GAETANO ANZALONE – settembre 1976

Intervista Guerin Sportivo, settembre 1976

Pochade alla romana, in due tempi. Dice Anzalone: prima che arrivassimo io ed Helenio Herrera, il vero padrone della Roma era Cordova…


ROMA – Signor Anzalone, ma quali sono le sue vere intenzioni? I pareri sulla Roma da lei voluta sono infatti discordi e c’è chi sembra deciso a sparare a zero sulla sua persona, sulla squadra e sulla società che lei presiede.
– Cosa risponde?
«Amichevolmente rispondo che gli insulti ormai non mi fanno né caldo né freddo. Ufficialmente ribatto che la Roma attuale non è stata costruita e rivoluzionata per capriccio, ma solo sulla base di un programma la cui attuazione è stata approvata all’unanimità da un Consiglio d’Amministrazione».

– Ma se tutti sanno che a prendere le decisioni è solo lei e che i consiglieri si limitano ad annuire!
«Non è vero, anche se effettivamente, quando il vaso si rompe, la maggior parte dei cocci sono miei. Comunque, se proprio lo vuol sapere, sul come rifare la Roma io ed i consiglieri eravamo d’accordo sin dal marzo scorso. Solo uno strepitoso finale di campionato avrebbe potuto farci cambiare idea, ma vedendo la squadra era speranza alquanto utopistica».

– E’ esatto che per prima cosa ha voluto liberarsi del suo «nemico» Cordova?
«Auguro al signor Cordova di trovare tutti nemici come me. Non l’ho cacciato via, l’ho solo trasferito al Verona che è una società come si deve. Ero a conoscenza che Cordova avrebbe fatto fuoco e fiamme per andare alla Lazio. Ma quando Garonzi mi avvertì, a Milano, gli risposi che Cordova era libero di agire come voleva e che non avrei messo nel contratto nessun veto per un suo trasferimento alla Lazio».

▶ [SEZIONE DATI]:

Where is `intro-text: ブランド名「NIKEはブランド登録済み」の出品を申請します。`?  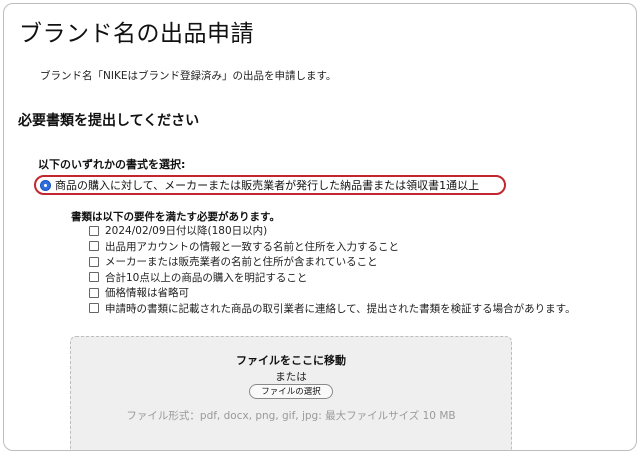
intro-text: ブランド名「NIKEはブランド登録済み」の出品を申請します。 is located at coordinates (188, 76).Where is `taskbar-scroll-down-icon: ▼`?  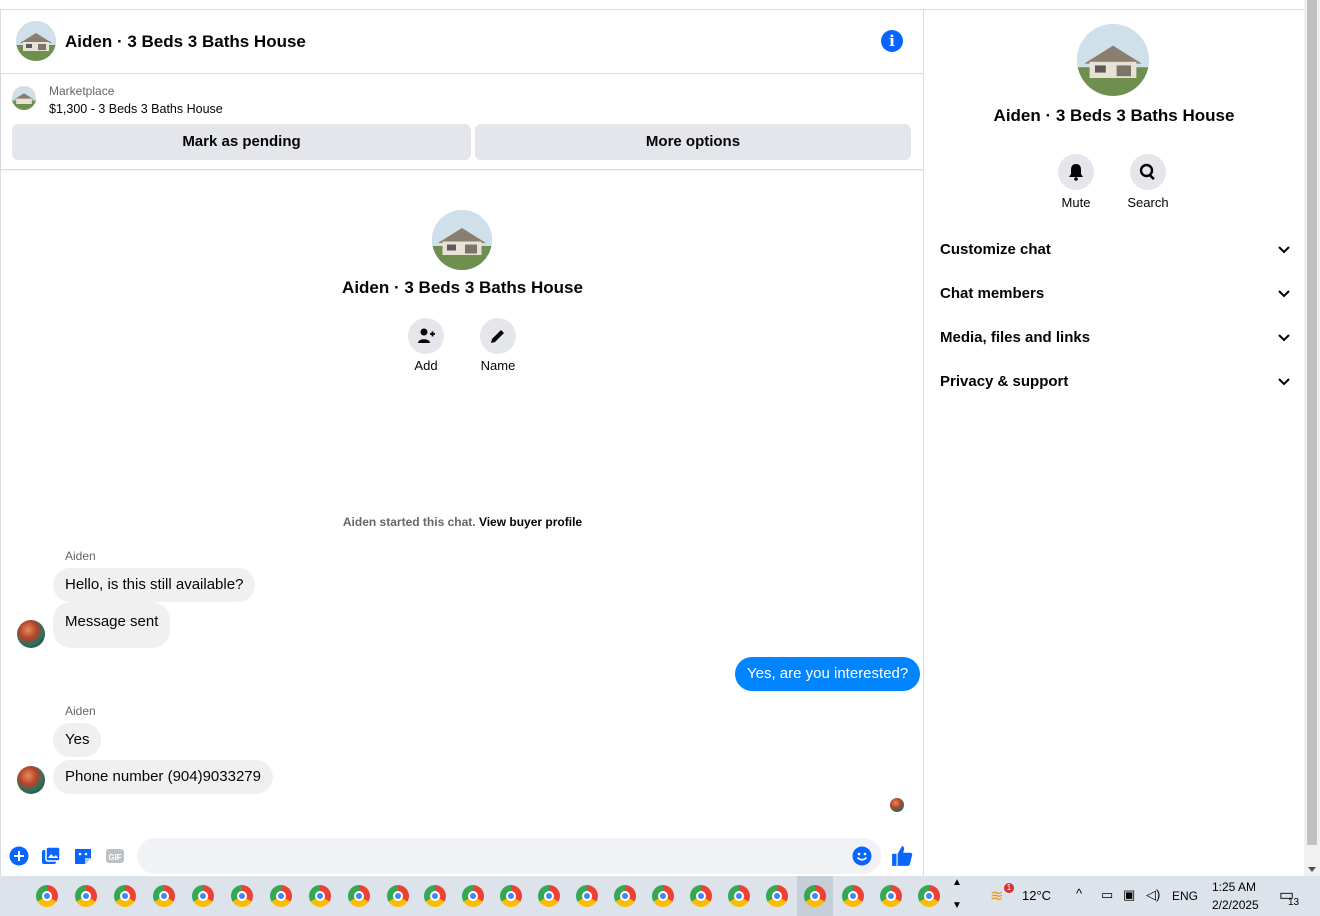 taskbar-scroll-down-icon: ▼ is located at coordinates (957, 906).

▶ [ISTRUZIONI]:
A. Risponda brevemente alle domande seguenti sull'intervista.
(i) Quale testata ha pubblicato l'intervista?
(ii) A quale società è stato trasferito Cordova?
(iii) Da quando Anzalone e i consiglieri erano d'accordo su come rifare la Roma?
B. Elenchi tutte le persone chiamate per nome nell'intervista.
C. Trascriva il tratto dell'intervista che va da "GAETANO ANZALONE –" fino a "che lei presiede.", sostituendo "padrone" con "dominatore".

▶ [RISPOSTE]:
A.
(i) Il Guerin Sportivo.
(ii) Al Verona.
(iii) Dal marzo scorso.

B. Gaetano Anzalone, Helenio Herrera, Cordova, Garonzi

C.
GAETANO ANZALONE – settembre 1976

Intervista Guerin Sportivo, settembre 1976

Pochade alla romana, in due tempi. Dice Anzalone: prima che arrivassimo io ed Helenio Herrera, il vero dominatore della Roma era Cordova…


ROMA – Signor Anzalone, ma quali sono le sue vere intenzioni? I pareri sulla Roma da lei voluta sono infatti discordi e c’è chi sembra deciso a sparare a zero sulla sua persona, sulla squadra e sulla società che lei presiede.